→ **MATERIAL FOR THIS EXERCISE**:
--------------------
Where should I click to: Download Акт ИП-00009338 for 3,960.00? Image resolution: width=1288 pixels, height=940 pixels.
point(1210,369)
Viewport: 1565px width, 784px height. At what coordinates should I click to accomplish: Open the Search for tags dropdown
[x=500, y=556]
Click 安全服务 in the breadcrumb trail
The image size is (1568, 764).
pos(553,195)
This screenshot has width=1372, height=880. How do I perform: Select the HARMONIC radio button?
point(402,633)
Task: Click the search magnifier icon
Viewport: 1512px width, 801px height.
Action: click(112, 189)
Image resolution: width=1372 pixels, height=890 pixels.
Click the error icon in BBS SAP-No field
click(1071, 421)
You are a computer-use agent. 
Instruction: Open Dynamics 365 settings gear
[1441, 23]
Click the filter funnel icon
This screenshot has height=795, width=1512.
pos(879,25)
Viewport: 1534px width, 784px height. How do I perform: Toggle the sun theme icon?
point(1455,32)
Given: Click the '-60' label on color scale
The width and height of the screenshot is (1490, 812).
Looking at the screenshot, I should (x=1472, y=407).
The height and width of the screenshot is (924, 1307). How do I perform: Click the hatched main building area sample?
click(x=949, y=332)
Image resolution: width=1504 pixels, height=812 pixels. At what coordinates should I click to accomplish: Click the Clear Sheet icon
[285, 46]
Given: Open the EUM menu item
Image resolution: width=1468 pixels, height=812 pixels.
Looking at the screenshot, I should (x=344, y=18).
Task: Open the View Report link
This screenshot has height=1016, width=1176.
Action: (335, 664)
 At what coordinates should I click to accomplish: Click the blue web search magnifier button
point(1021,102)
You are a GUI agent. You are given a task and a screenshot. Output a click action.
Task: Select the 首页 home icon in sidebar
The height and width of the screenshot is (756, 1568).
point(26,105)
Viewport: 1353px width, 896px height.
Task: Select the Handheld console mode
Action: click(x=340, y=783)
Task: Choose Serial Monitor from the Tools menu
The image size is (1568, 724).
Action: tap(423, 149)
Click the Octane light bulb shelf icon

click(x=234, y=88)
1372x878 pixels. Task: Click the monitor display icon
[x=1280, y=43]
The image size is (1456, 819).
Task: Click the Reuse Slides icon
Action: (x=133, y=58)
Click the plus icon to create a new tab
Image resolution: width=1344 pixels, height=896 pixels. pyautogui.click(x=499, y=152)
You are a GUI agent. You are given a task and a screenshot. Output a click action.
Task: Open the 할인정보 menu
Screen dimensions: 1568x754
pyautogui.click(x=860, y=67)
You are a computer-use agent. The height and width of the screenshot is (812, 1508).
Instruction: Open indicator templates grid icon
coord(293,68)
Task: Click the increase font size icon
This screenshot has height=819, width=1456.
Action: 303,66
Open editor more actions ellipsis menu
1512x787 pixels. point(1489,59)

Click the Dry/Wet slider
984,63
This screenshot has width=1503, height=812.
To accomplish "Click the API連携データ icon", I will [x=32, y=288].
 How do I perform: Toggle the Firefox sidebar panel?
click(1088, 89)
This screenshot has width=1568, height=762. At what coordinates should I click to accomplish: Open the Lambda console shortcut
--------------------
→ **TASK TO COMPLETE**: How many lines in the listing above contain "agent"? Answer with the number alone.

→ **EXERCISE RESPONSE**: 4